In sanctions-scourged Venezuela, the sick suffer the most
CARACAS: In sanctions-scourged Venezuela, the sick suffer the most. Five-year-old Zabdiel needs a bone marrow transplant. Venezuela’s government has stopped paying his treatment, blaming sanctions by the United States — which is set to add an oil embargo Sunday.
Zabdiel’s case is common in Venezuela, where families want answers as their sick children await life-saving transplants.
The child’s lymphoblastic leukemia is a nightmare made all the more acute because he has had to be treated with out-of-date medicines — the only drugs available in Venezuela. He has already suffered a relapse and his transplant cannot wait.
“In December, we were called by the oil company PDVSA to tell us that everything was ready, that there was a donor in Italy. And then in January, they told me my son could not leave because of the economic blockade, because there’s no more money,” said his mother Ani Camacho, in tears.
PDVSA, the state oil company, runs a key humanitarian assistance program for transplant cases. It was directly targeted by US sanctions last month, and said the lives of 25 patients, mostly children, who were transferred to Rome to receive bone marrow were at risk.
Socialist President Nicolas Maduro accuses the US sanctions of being responsible for blocking PDVSA’s “humanitarian assistance” program. From Sunday the US will no longer buy Venezuelan crude, an additional attempt to economically suffocate Maduro’s regime.
But the shortages of medicines and medical equipment pre-date the first sanctions applied in 2017. The fall in oil prices in recent years has had a major impact.
“Before the blockade, this was already coming, a decline, a lack of government,” said Ani, 40.
Enfeebled by his illness, Zabdiel interacts little with the outside world. With a handful of Lego pieces, an aquarium and a television, his parents are trying to rescue his childhood.
According to Venezuelan consultancy Ecoanalitica, imports of crude by the United States that topped $66 billion in 2012 were worth only $7.8 billion this year before the embargo.
It is sure to worsen the crisis in a country that relies on oil exports for 96 percent of its revenues, with the US its main customer.
Seven minors who needed bone marrow transplants have died since September, said attorney Katherine Martinez, who represents the parents of several of the patients.
Martinez said PVDSA paid for operations in an agreement with Italy, which was suspended in 2018 because of the oil company’s debts.

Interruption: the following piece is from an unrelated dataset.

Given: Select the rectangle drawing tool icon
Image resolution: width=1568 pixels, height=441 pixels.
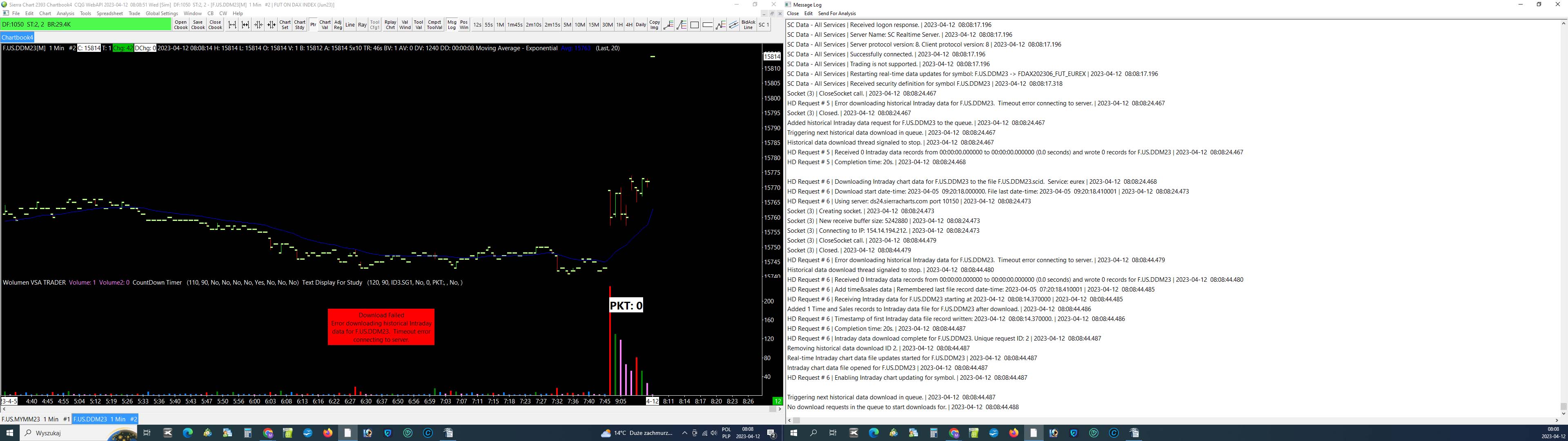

Until then, 360 operations had been carried out.
Nestor Urbaneja, 14, dreamed of becoming a professional baseball player and his career was starting to take shape when in 2017 he was diagnosed with bone marrow aplasia, a rare disease.
He too needs a transplant, but there is no compatible donor in Venezuela.
Today, the teenager no longer wants to take the drugs his mother, Angi Teran, has to battle desperately to get.
“Mama, don’t struggle anymore, you’re tired and I’m tired,” her son told her. But she won’t give up, she says, recently launching a campaign to draw attention to the plight of a score of teenagers who, like her son, need transplants.
PDVSA officials told her they could offer no help “because of the blockade”. She now hopes to be able to take her son to Argentina where her brother has emigrated.
Maduro estimates US sanctions have cost the economy $30 billion, while the opposition places the country’s dramatic economic collapse directly at his door.
According to the United Nations, seven million Venezuelans — 24 percent of the population — are urgently in need of humanitarian aid.
As well as the difficulties facing her 14-year-old son Jerson — who suffers aplastic anemia — Verioska Martinez has to cope with chronic food shortages due to hyperinflation.
Caring for her sick child, who has been ill since he was a baby, prevents her from working — and the family is increasingly dependent on the government-funded food parcel program known as CLAP.
But what Maduro promised in 2016 would be a twice-monthly food box delivery to six million families, now often takes several months to arrive and has ever-fewer products, says Martinez, 33.
She says she is just another Venezuelan left helpless by the political jousting of Maduro and his opposition rival Juan Guaido.
“I think one is just spreading propaganda, and the other has become incapable of governing. We are left with a noose around our necks,” she said.